It is also typical for operating systems to employ otherwise unused physical memory as a page cache; requests for data from a slower device can be retained in memory to improve performance. The operating system can also pre-load the in-memory cache with data that may be requested by the user in the near future; SuperFetch is an example of this.
Disk and file systems. All operating systems include support for a variety of file systems. Modern file systems are comprised of a hierarchy of directories. While the idea is conceptually similar across all general-purpose file systems, some differences in implementation exist. Two noticeable examples of this are the character used to separate directories, and case sensitivity.
Unix demarcates its path components with a slash, a convention followed by operating systems that emulated it or at least its concept of hierarchical directories, such as Linux, Amiga OS and Mac OS X. MS-DOS also emulated this feature, but had already also adopted the CP/M convention of using slashes for additional options to commands, so instead used the backslash as its component separator. Microsoft Windows continues with this convention; Japanese editions of Windows use Ґ, and Korean editions use. Versions of Mac OS prior to OS X use a colon for a path separator. RISC OS uses a period.
Unix and Unix-like operating allow for any character in file names other than the slash, and thus names are case sensitive. Microsoft Windows file names are not case sensitive.
File systems are journaled or non-journaled. A journaled file system is a safer alternative under the circumstances of a system crash. If a system comes to an abrupt stop in a system crash scenario, the non-journaled system will need to undergo an examination from the system check utilities, whereas the journaled file systems recovery is automatic.

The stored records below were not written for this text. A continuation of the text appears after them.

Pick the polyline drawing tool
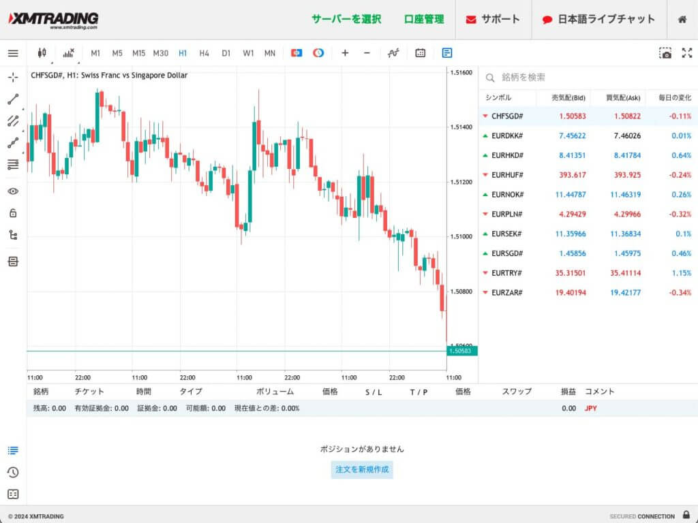Viewport: 698px width, 523px height. [13, 143]
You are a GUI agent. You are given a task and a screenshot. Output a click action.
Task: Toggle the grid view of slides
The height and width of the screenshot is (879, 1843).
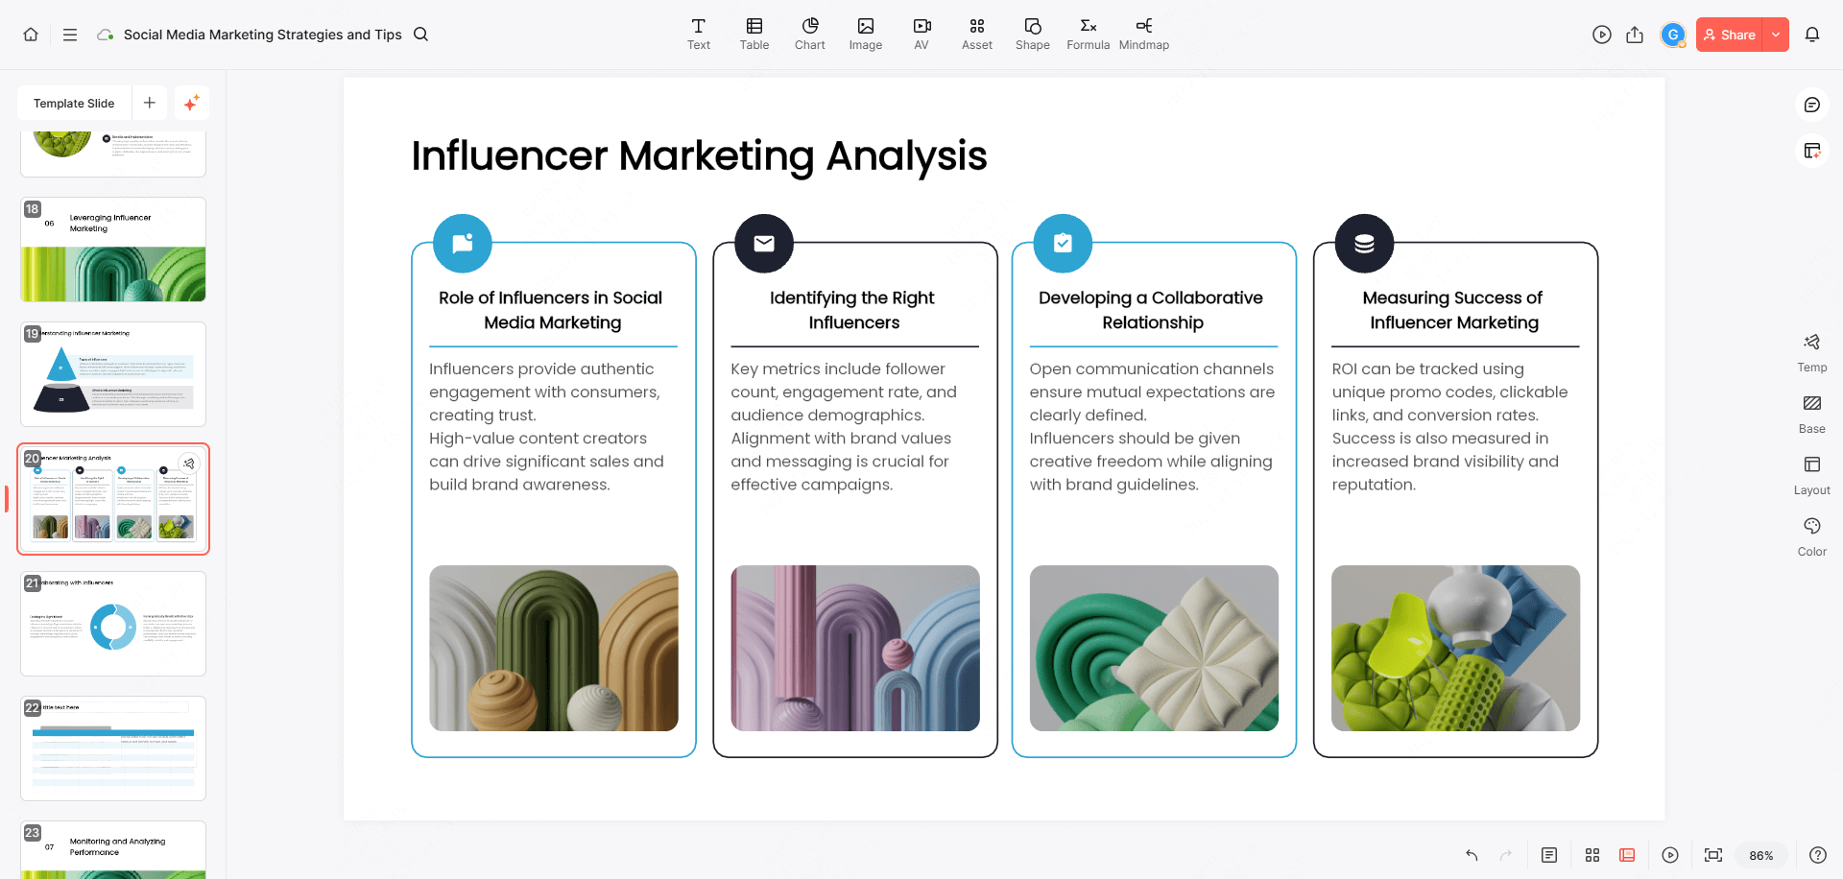[x=1592, y=855]
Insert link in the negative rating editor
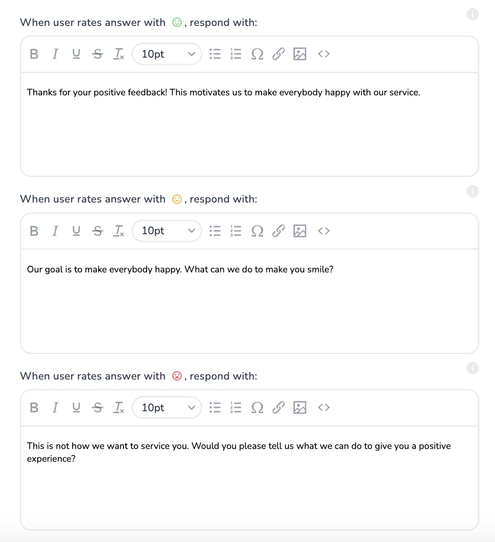Screen dimensions: 495x542 [279, 407]
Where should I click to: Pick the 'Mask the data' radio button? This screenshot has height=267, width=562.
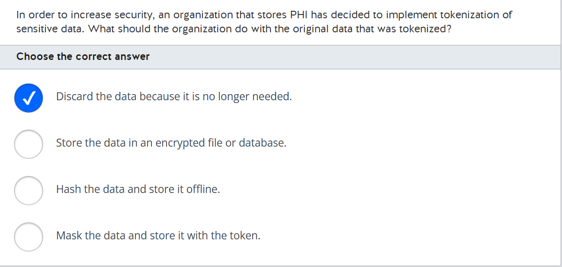click(29, 237)
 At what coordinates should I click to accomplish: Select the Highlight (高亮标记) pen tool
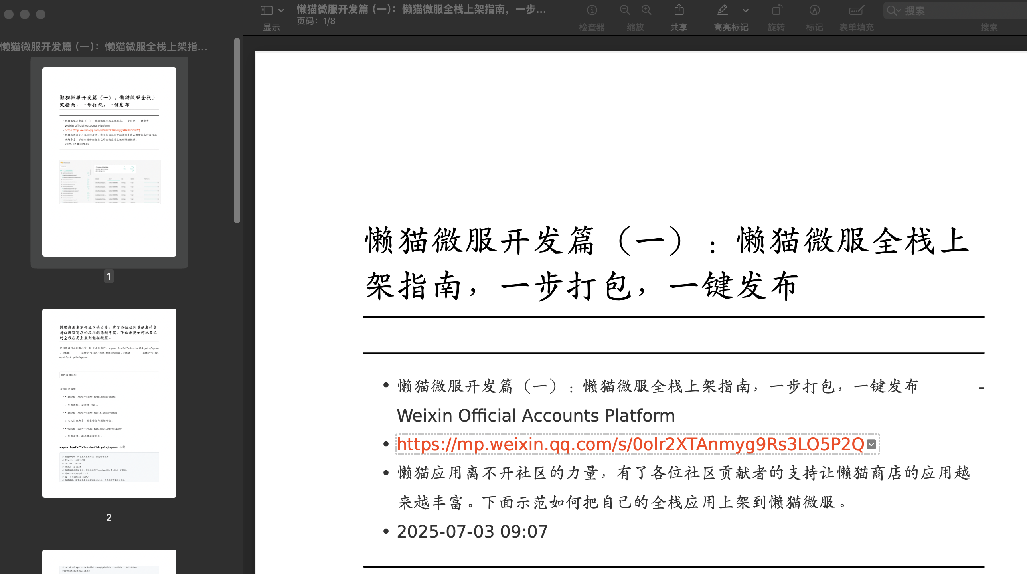723,10
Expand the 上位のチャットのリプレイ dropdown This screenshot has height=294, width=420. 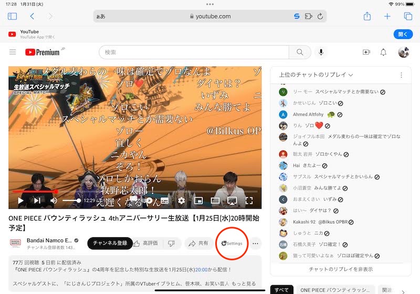tap(316, 75)
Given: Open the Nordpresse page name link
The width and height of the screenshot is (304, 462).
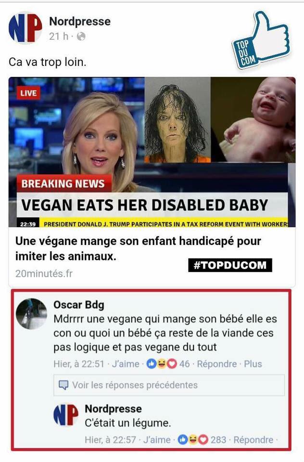Looking at the screenshot, I should point(80,21).
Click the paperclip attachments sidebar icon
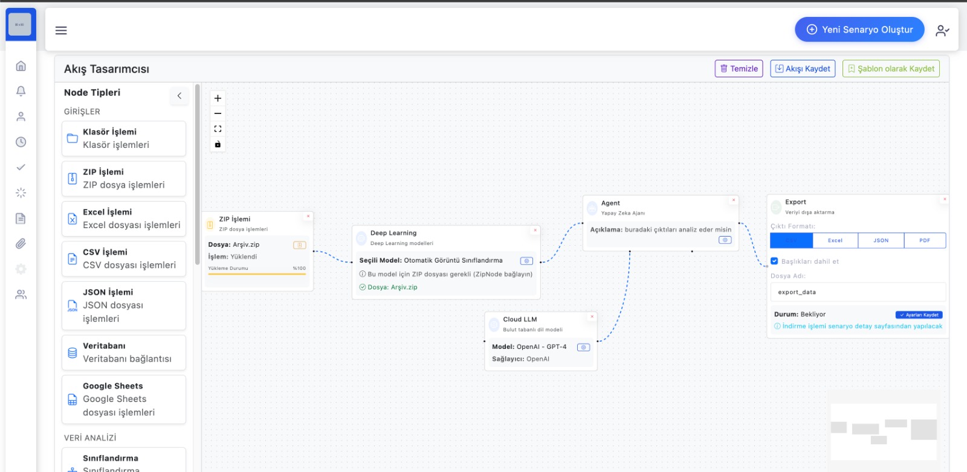 point(21,244)
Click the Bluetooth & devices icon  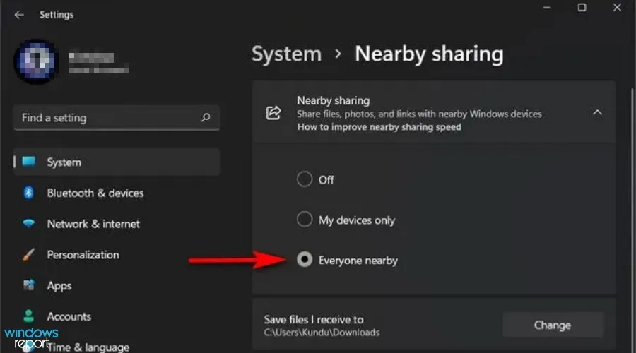tap(29, 193)
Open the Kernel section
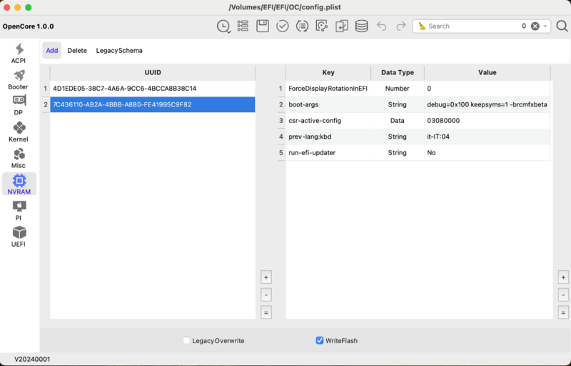Viewport: 571px width, 366px height. tap(19, 132)

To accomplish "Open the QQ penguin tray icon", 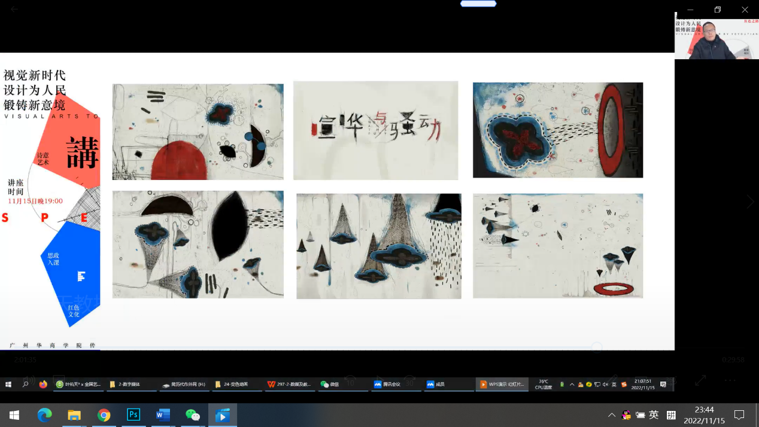I will (x=626, y=415).
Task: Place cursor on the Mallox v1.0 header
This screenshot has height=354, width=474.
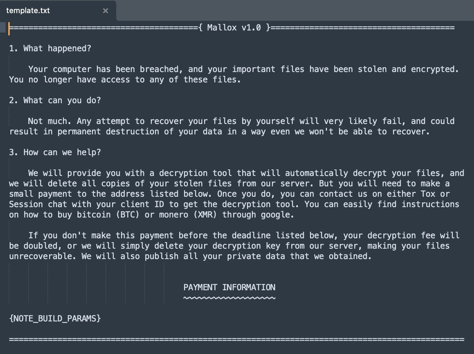Action: (x=234, y=28)
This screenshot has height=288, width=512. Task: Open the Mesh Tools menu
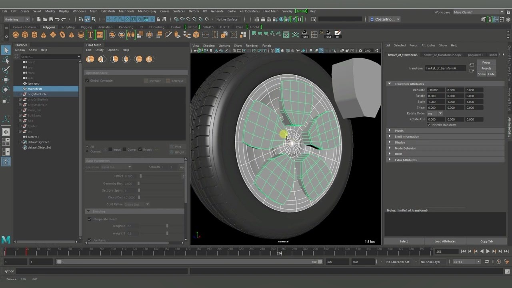click(x=126, y=11)
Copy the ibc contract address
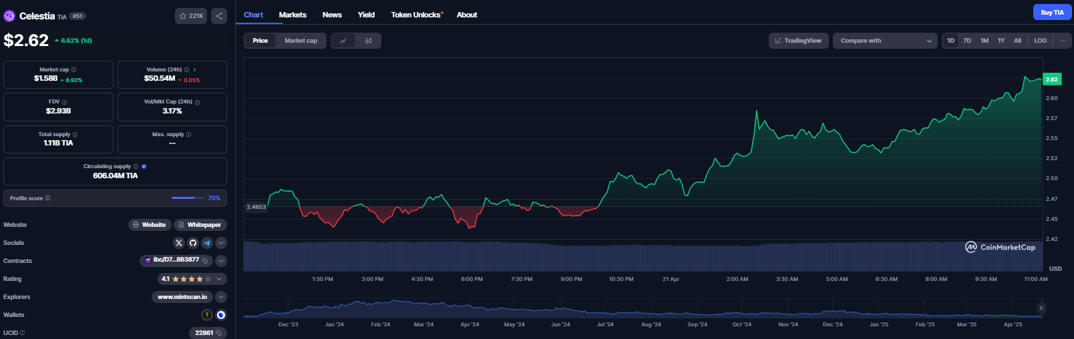Image resolution: width=1074 pixels, height=339 pixels. 205,261
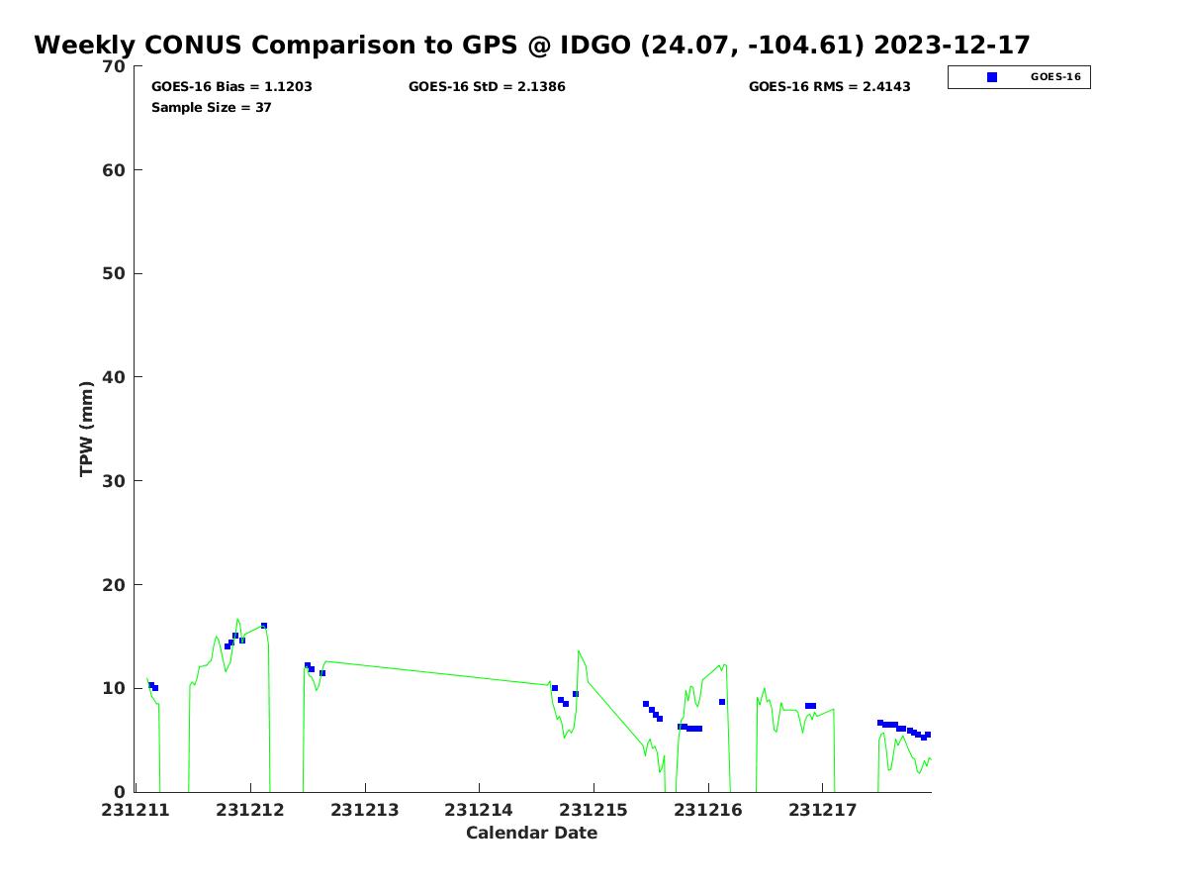Select the 231211 x-axis tick label
This screenshot has width=1187, height=891.
pyautogui.click(x=137, y=811)
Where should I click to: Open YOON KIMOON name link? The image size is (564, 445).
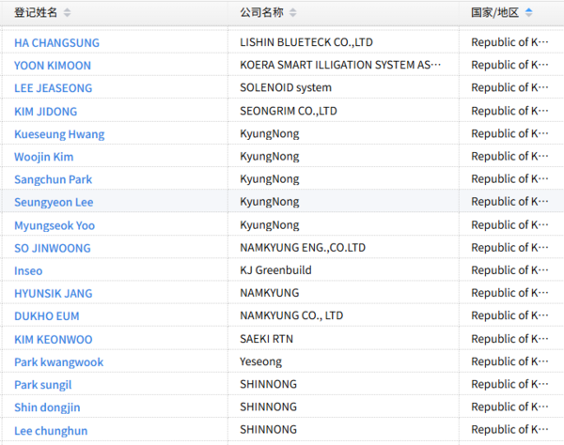(53, 65)
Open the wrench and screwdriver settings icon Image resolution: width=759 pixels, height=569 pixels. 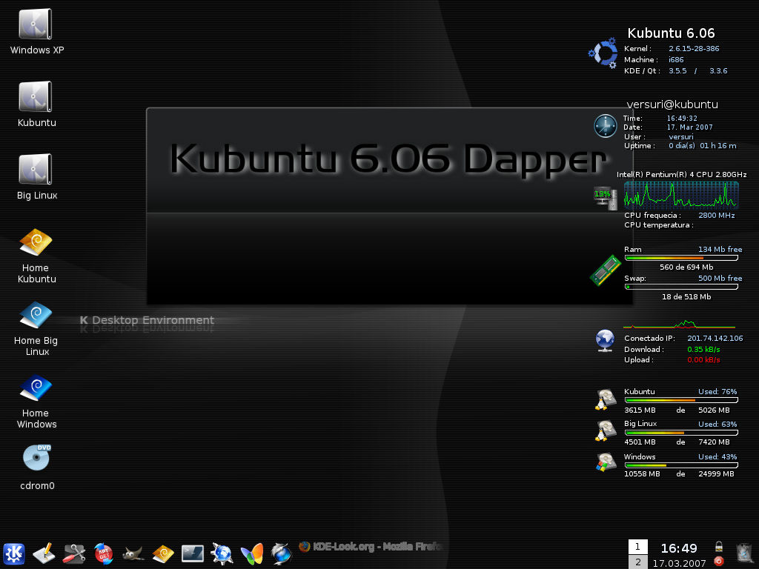click(x=73, y=553)
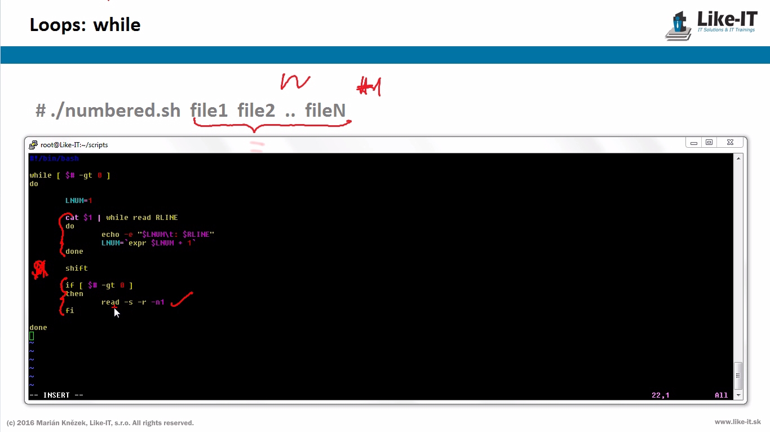Screen dimensions: 770x432
Task: Click the 22,1 cursor position indicator
Action: pyautogui.click(x=660, y=395)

Many Linux distributions support some or all of ext2, ext3, ReiserFS, Reiser4, GFS, GFS2, OCFS, OCFS2, NILFS. Linux also has full support for XFS and JFS, along with the FAT file systems, and NTFS.
Microsoft Windows includes support for FAT12, FAT16, FAT32, and NTFS. The NTFS file system is the most efficient and reliable of the four Windows file systems, and as of Windows Vista, is the only file system which the operating system can be installed on. Windows Embedded CE 6.0 introduced ExFAT, a file system suitable for flash drives.
Mac OS X supports HFS+ as its primary file system, and it supports several other file systems as well.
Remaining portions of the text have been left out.